I must confess at the outset that I was mentally opposed to your candidature for the Presidency. The reason for my opposition was that you represented the Congress Party. Although I respect several individual leaders of the Congress, including yourself, I am opposed to the Congress as an institution.
The Presidential candidate of course is not supposed to represent any party. But you gave a statement to reaffirm the wrong notion that he does. You said that there should not be cross voting because the voters cannot go against their respective parties.
You seemed to have overlooked the fact that each voter has been assigned different weight depending upon the strength of his constituency. That should have indicated to a seasoned leader such as you that the Presidential candidate does not represent his party but his constituency, which are the people of India. That is why all parties are forbidden to issue a party whip during a presidential poll. Nor am I enthused by the several factors brought into play to achieve the poll result. But now you are the President of India. And you have the capability and the opportunity to serve the nation. That is why I am writing to you.

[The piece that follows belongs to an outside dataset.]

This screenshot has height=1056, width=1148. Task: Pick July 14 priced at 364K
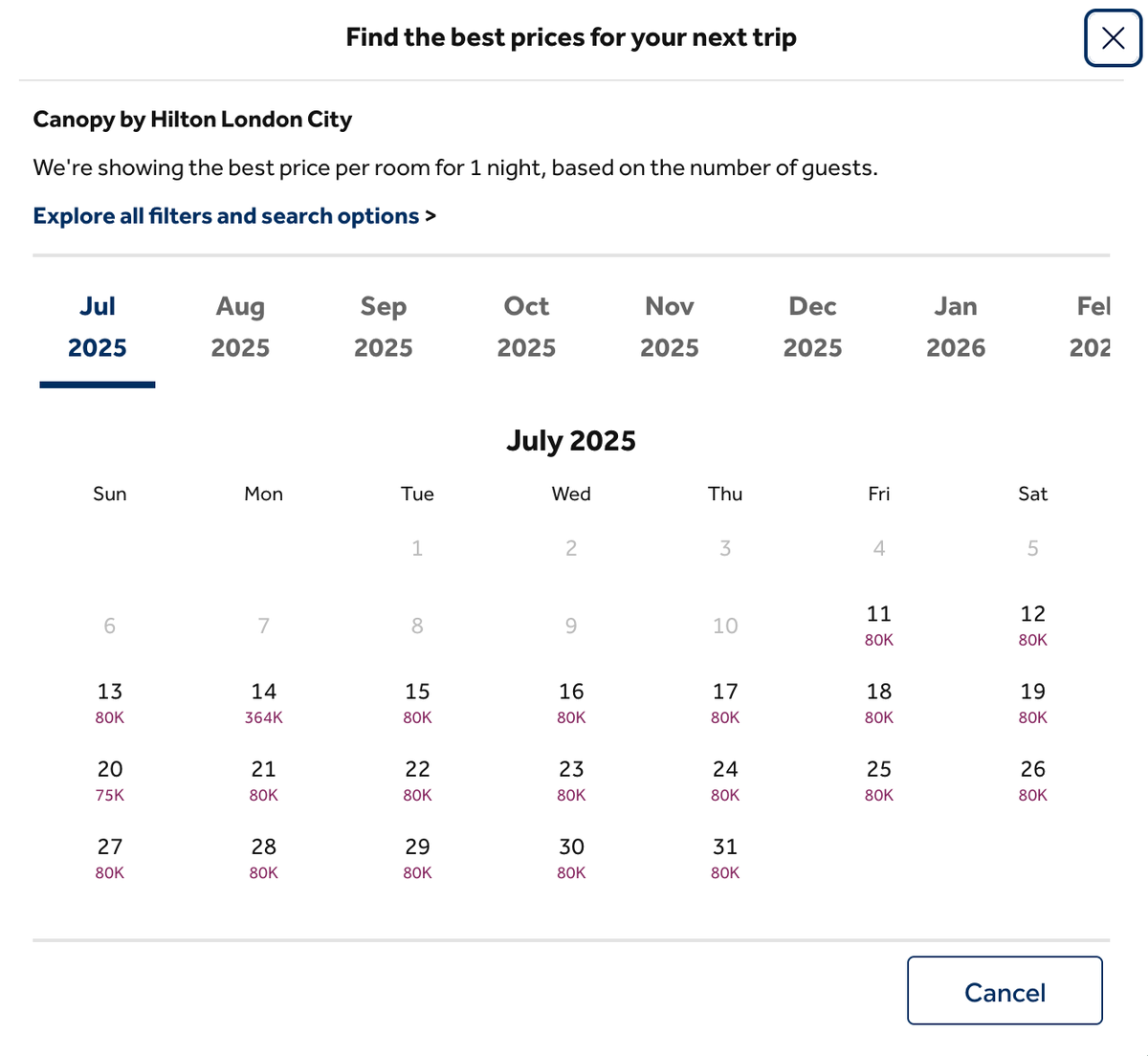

Amusement and exasperation compete with each other when I read silly comments by seasoned media writers who solemnly quote what the late Jawaharlal Nehru or other icons might have said about what the system should be while the Constitution was drafted. If past great leaders thought that the view they expressed then would remain constitutionally relevant even if it was contradicted later by an explicitly written Constitution, I fear they were being as silly as the commentators who quote them today.
Can it be anybody’s case that a President who scrupulously follows the letter and spirit of what is written in the Constitution can in any way be going against the system? If the founding fathers of our Constitution believed that their commentary during its drafting could override the meaning contained in its final written version, I fear they were being dangerously naïve.
The gulf between the text of the Constitution and the fallacious way it is interpreted is an invitation to chaos and confusion. That is why the late Ram Manohar Lohia used to tell me that if he were made President he would within one month be directly governing the nation, and that he would be doing so constitutionally. He said this of course before the 42nd Amendment to the Constitution had been passed. But even after that Amendment the powers and responsibilities of the President are enormous.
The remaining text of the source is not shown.